Stored dataset items:
☆ ☆ ☆ ☆ ☆
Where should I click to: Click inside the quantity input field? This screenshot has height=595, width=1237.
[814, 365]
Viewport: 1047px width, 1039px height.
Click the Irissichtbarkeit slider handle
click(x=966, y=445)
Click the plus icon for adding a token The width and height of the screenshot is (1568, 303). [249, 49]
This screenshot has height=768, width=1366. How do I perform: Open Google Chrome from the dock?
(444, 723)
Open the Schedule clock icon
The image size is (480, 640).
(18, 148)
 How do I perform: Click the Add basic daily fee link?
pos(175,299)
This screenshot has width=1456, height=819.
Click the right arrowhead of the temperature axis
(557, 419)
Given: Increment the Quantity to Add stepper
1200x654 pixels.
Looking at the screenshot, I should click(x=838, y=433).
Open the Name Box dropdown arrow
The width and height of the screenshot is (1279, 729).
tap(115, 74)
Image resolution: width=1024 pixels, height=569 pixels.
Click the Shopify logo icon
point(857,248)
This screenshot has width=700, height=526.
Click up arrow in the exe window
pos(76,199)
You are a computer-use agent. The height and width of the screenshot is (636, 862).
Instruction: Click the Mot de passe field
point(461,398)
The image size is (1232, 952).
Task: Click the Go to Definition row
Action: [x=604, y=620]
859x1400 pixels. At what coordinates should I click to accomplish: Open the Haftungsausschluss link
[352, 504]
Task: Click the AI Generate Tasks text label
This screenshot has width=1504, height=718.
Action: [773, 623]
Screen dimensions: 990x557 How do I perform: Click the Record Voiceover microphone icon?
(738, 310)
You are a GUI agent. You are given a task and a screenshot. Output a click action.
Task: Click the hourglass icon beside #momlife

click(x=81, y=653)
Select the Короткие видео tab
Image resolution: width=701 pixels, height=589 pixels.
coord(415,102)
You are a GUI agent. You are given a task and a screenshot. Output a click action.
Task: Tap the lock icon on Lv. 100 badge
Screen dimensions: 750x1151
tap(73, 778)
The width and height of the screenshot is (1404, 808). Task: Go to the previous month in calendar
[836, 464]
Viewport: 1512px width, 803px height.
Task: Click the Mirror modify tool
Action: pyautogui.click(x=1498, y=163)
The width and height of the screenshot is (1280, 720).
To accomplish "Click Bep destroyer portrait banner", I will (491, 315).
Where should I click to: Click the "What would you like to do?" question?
☆ ☆ ☆ ☆ ☆
ABOUT THIS EXERCISE
What is needed is a word-for-word copy of the records.

ANSWER TO THIS EXERCISE
Where should I click to: Click inside the quantity input field? This screenshot has height=595, width=1237.
[814, 365]
Viewport: 1047px width, 1039px height.
Click the Irissichtbarkeit slider handle
click(x=966, y=445)
Click the plus icon for adding a token The width and height of the screenshot is (1568, 303). [249, 49]
This screenshot has height=768, width=1366. How do I perform: Open Google Chrome from the dock?
(444, 723)
Open the Schedule clock icon
The image size is (480, 640).
(18, 148)
 How do I perform: Click the Add basic daily fee link?
pos(175,299)
This screenshot has width=1456, height=819.
Click the right arrowhead of the temperature axis
(557, 419)
Given: Increment the Quantity to Add stepper
1200x654 pixels.
Looking at the screenshot, I should click(x=838, y=433).
Open the Name Box dropdown arrow
The width and height of the screenshot is (1279, 729).
tap(115, 74)
Image resolution: width=1024 pixels, height=569 pixels.
Click the Shopify logo icon
point(857,248)
This screenshot has width=700, height=526.
Click up arrow in the exe window
pos(76,199)
You are a computer-use agent. The height and width of the screenshot is (636, 862).
Instruction: Click the Mot de passe field
point(461,398)
The image size is (1232, 952).
Task: Click the Go to Definition row
Action: [x=604, y=620]
859x1400 pixels. At what coordinates should I click to accomplish: Open the Haftungsausschluss link
[352, 504]
Task: Click the AI Generate Tasks text label
This screenshot has width=1504, height=718.
Action: [773, 623]
Screen dimensions: 990x557 How do I perform: Click the Record Voiceover microphone icon?
(738, 310)
You are a GUI agent. You are given a task and a screenshot. Output a click action.
Task: Click the hourglass icon beside #momlife

click(x=81, y=653)
Select the Короткие видео tab
Image resolution: width=701 pixels, height=589 pixels.
coord(415,102)
You are a GUI agent. You are given a task and a screenshot. Output a click action.
Task: Tap the lock icon on Lv. 100 badge
Screen dimensions: 750x1151
tap(73, 778)
The width and height of the screenshot is (1404, 808). Task: Go to the previous month in calendar
[836, 464]
Viewport: 1512px width, 803px height.
Task: Click the Mirror modify tool
Action: pyautogui.click(x=1498, y=163)
The width and height of the screenshot is (1280, 720).
To accomplish "Click Bep destroyer portrait banner", I will (491, 315).
Where should I click to: Click the "What would you like to do?" question?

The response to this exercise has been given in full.